(Saved data entries)
—————

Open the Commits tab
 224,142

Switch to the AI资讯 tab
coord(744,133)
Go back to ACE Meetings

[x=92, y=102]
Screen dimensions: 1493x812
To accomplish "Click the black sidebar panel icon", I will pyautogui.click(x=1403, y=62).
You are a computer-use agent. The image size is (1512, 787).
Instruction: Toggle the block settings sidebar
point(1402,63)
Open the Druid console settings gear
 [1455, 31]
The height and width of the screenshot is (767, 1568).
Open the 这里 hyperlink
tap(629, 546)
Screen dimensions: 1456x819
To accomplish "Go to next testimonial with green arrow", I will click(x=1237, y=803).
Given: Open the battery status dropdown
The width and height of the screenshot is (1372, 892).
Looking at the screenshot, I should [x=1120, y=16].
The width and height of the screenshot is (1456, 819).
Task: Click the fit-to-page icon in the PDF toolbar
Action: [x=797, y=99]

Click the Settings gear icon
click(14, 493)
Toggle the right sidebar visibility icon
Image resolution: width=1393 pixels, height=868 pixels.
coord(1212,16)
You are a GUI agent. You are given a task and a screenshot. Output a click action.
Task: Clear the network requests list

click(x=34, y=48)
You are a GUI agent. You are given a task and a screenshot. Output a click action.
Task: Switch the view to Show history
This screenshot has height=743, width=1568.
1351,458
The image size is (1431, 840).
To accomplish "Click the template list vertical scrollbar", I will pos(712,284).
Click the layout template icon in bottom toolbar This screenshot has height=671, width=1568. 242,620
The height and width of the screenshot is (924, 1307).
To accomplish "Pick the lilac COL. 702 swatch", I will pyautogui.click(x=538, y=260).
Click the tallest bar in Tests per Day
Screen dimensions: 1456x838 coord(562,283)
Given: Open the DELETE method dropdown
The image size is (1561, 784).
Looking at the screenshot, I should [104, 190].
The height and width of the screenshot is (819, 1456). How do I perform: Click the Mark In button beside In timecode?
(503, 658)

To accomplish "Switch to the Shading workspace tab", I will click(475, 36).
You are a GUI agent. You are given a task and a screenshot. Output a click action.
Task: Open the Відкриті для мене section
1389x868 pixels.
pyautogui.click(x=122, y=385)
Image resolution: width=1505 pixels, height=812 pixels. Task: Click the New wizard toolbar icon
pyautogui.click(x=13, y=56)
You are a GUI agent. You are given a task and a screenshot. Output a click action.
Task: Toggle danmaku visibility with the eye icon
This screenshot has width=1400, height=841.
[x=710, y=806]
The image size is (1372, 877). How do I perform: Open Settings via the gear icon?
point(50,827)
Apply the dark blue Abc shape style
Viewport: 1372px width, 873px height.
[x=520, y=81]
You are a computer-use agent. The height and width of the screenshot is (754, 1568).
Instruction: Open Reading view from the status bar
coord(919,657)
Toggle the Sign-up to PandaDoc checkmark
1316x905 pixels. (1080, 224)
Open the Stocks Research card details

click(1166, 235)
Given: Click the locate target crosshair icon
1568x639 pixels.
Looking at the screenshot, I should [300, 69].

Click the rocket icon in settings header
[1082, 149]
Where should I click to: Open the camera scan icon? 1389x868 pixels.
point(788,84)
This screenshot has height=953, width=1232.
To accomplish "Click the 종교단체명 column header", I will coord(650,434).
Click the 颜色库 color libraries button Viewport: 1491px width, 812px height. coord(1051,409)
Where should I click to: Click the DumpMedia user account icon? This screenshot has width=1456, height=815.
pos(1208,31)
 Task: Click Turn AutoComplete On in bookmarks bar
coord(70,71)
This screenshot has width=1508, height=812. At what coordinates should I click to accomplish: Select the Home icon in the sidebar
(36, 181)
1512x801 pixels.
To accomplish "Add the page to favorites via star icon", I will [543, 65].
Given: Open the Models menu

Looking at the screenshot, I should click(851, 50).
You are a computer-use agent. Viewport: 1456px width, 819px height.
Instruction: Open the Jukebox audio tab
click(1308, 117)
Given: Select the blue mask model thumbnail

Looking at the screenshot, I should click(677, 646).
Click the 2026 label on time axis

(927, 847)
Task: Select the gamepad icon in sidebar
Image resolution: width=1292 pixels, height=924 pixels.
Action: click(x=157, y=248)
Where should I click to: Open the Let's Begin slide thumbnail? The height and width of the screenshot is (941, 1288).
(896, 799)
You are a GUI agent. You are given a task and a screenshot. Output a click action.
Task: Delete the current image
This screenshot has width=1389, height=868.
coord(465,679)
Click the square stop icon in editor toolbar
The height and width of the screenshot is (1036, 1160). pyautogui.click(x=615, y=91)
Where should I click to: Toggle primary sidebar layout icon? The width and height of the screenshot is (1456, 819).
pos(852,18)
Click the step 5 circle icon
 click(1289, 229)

—————

## About this exercise
State how many lines of the records above contain the word "template", and give only that number.

## Response to the task
2